Tensão entre Irã e EUA pode redirecionar exportações do agro mineiro
Com a possibilidade de que os Estados Unidos apliquem sobretaxas de 25% em países que mantêm negócios com o Irã, anunciado pelo presidente Donald Trump nesta segunda-feira (12), representantes da soja mineira defendem que exportação para o país asiático seja redirecionada para novos mercados.
O grão é o principal item enviados ao país asiático. Em 2025, 155 mil toneladas foram vendidas para o Irã, o que gerou uma receita de US$ 62 milhões. Para comparação, o país é o 37º principal destino de vendas, totalizando US$ 91,6 milhões, o que corresponde a mais de 67% do comércio mineiro para Teerã, segundo dados da Secretaria de Estado de Agricultura, Pecuária e Abastecimento de Minas Gerais (Seapa-MG).
O resultado, em comparação com 2024, mostra um crescimento significativo, com aumento de 33% das receitas e 70% no volume vendido ao país.
O presidente da Associação Brasileira dos Produtores de Soja de Minas Gerais, Fábio Salles Meirelles Filho, afirmou que os produtores mineiros devem redirecionar suas exportações para mercados que não tenham a promessa de ser sobretaxados.
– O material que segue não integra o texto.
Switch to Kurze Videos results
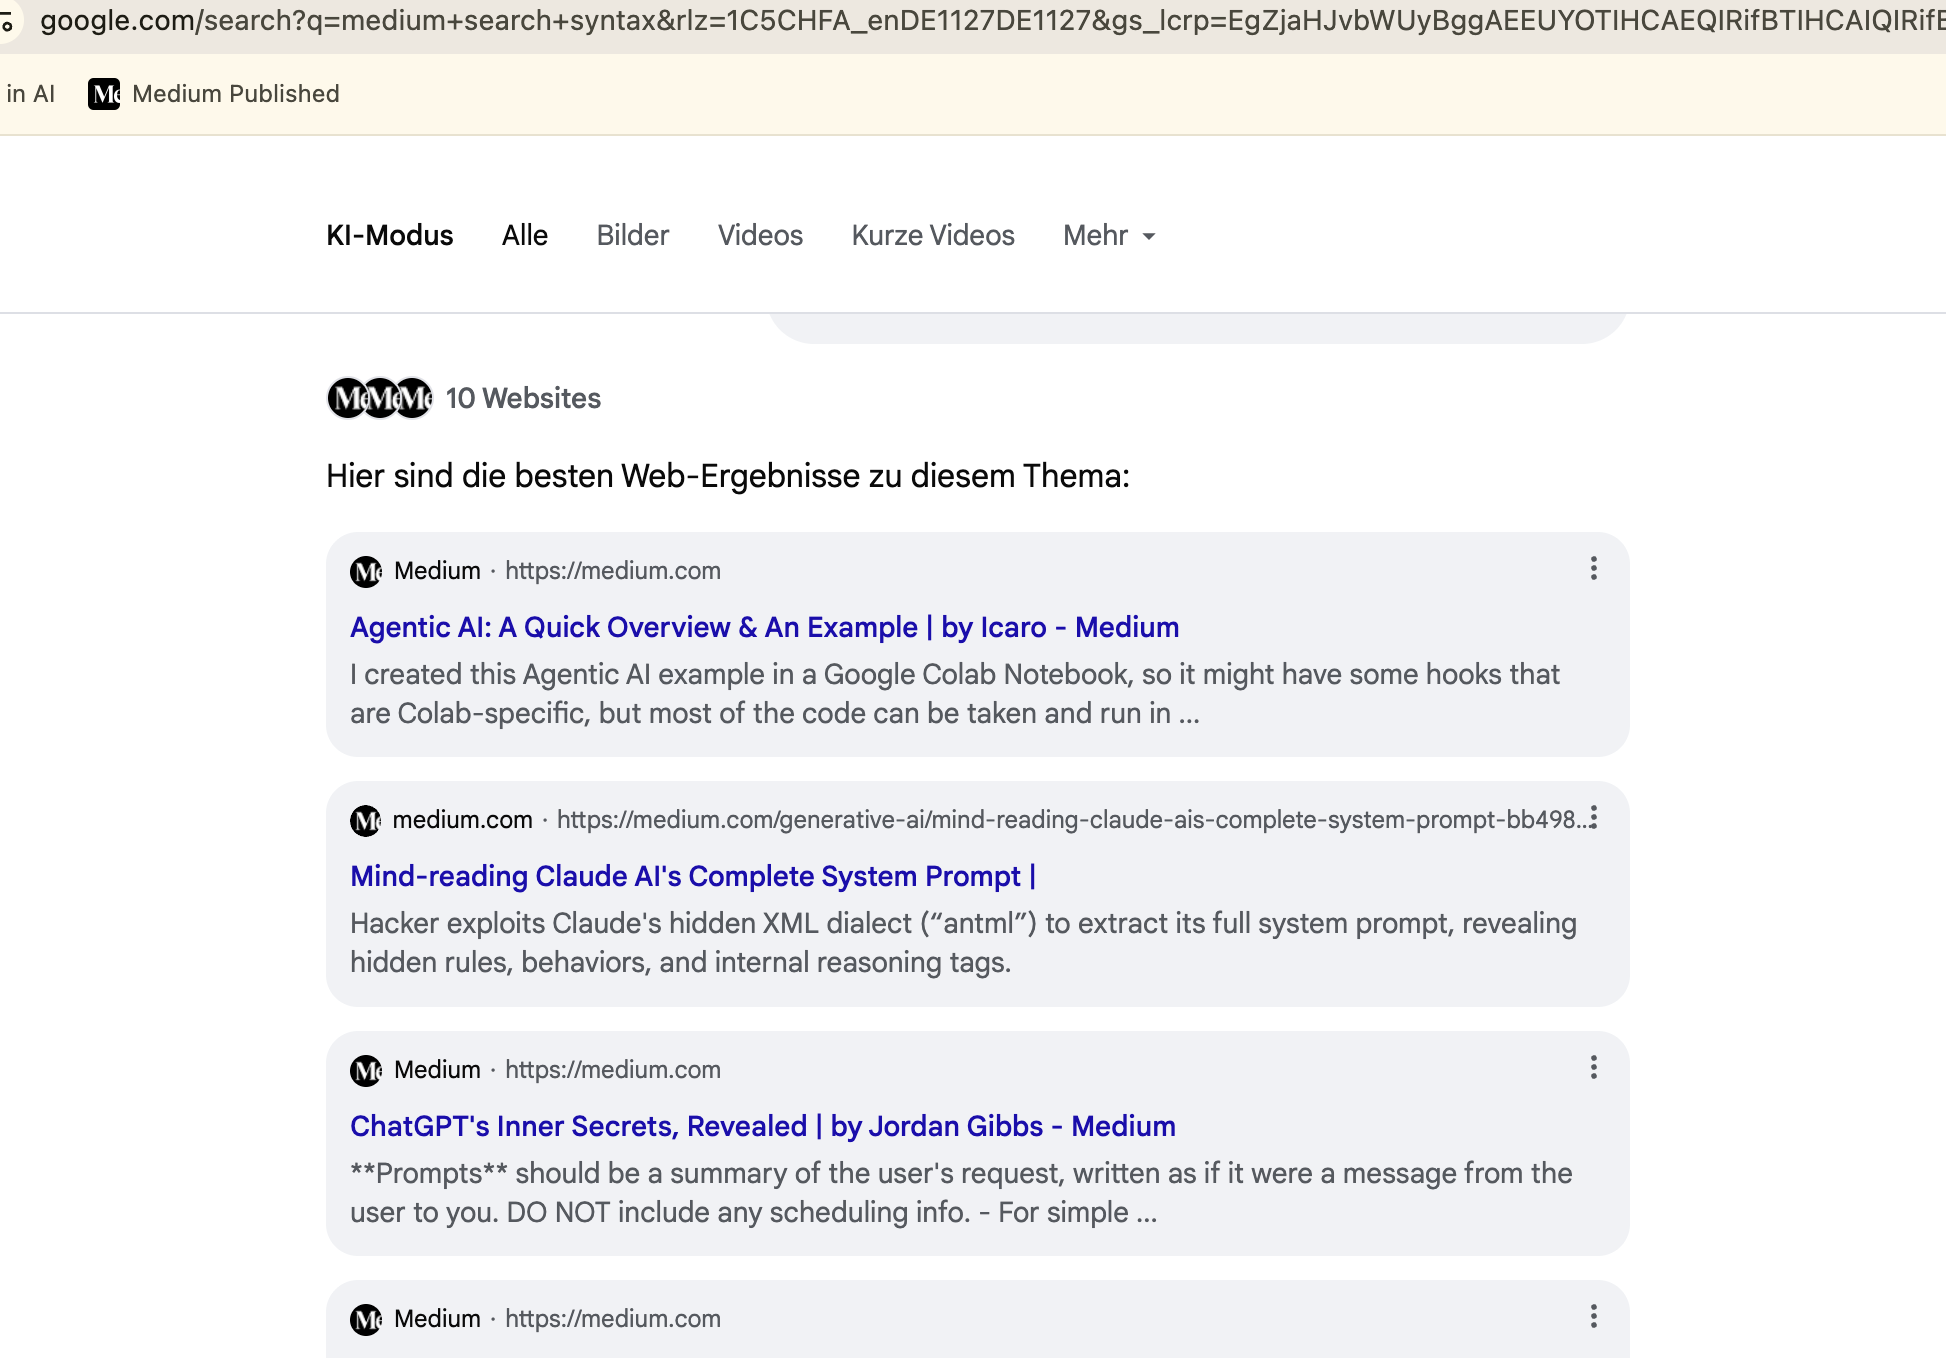Screen dimensions: 1946x1358 [932, 236]
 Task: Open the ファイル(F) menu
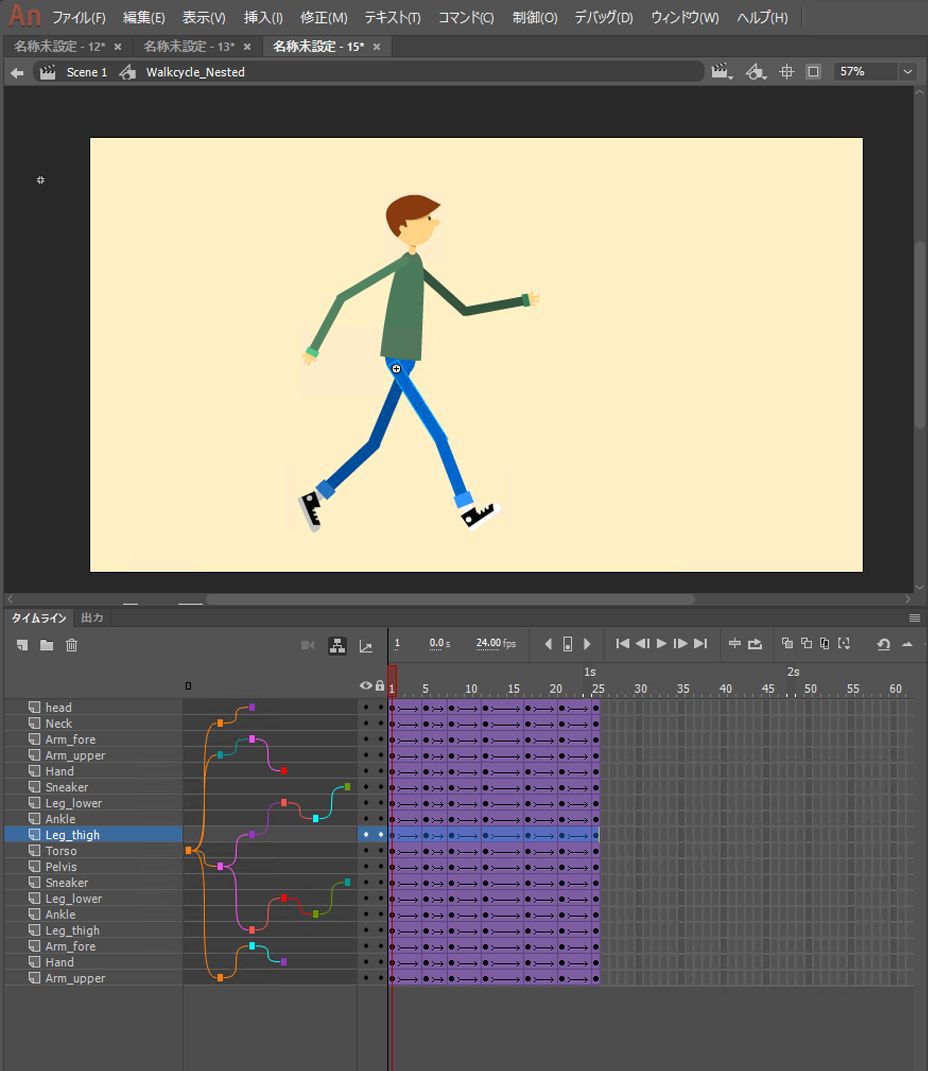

“Se realmente houver uma ordem mundial nesse sentido de restrição à exportação, a gente tem que dar uma guinada, deixar de exportar para estes países e buscar outro mercado que a gente corra menos risco”, disse.
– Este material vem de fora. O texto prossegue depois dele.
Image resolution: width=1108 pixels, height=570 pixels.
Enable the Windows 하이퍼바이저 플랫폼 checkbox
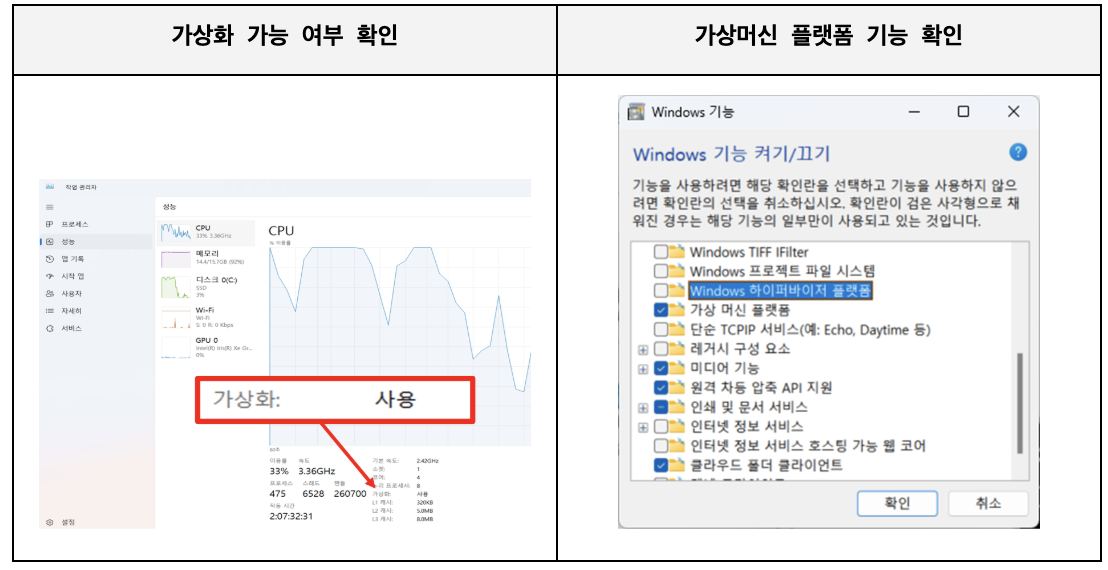[661, 291]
O presidente sugere que sejam buscados mercados próximos ao iraniano, em regiões vizinhas, e até avançar no trabalho com a soja para vender um produto de maior valor agregado.
“Teríamos que estimular a comercialização com países asiáticos, com alguns países árabes que também têm interesse nos nossos produtos e verificar a capacidade para transformar esse produto e vendê-lo pronto ao invés de vender como commodities”, afirmou Meirelles Filho.
O agronegócio é responsável pela quase totalidade do que Minas envia ao país. Após a soja, vêm o milho, com 134 mil toneladas a US$ 29 milhões; e o café, com apenas 266 sacas, com receita de US$ 153 mil.
Na contramão, o Irã é responsável por vender apenas US$ 574 mil ao Estado, principalmente nozes, castanhas, conservas de frutas e produtos de origem animal.
Comércio Brasil-Irã
Enquanto as importações mineiras do Irã ficam restritas a castanhas, frutas e produtos de origem animal, lideraram a relação comercial com o Brasil em 2025, adubos e fertilizantes químicos, com volume de 184 mil toneladas.
Apesar disso, o país é apenas o 22º principal fornecedor deste insumo, segundo o Comex Stat, portal do Ministério de Desenvolvimento, Indústria, Comércio e Serviços (MDIC).
Já o principal item vendido pelo Brasil para lá é o milho em grãos, com mais de 9 milhões de toneladas em 2025, no valor de quase US$ 2 bilhões. O que coloca o país como maior comprador deste item no mundo, seguido por Egito e China.
No último ano, o país asiático comprou US$ 2,92 bilhões em produtos brasileiros.
Além do cereal, completam a lista dos cinco itens que o País mais vendeu para os iranianos: soja, açúcar, farelos de soja e óleos combustíveis.
Medida dos Estados Unidos
A decisão de Donald Trump de sobretaxar países que façam negócios com o Irã tem como intuito pressionar o governo, liderado por Ali Khamenei. A população vem se manifestando devido a questões econômicas que vêm atingindo o país, como desvalorização da moeda para a mínima histórica, inflação acima de 40% e o aumento da desigualdade.
Os protestos, que se iniciaram em dezembro, tiveram uma escalada nos últimos dias, após as Forças Armadas reprimirem as manifestações, que resultaram na prisão de civis.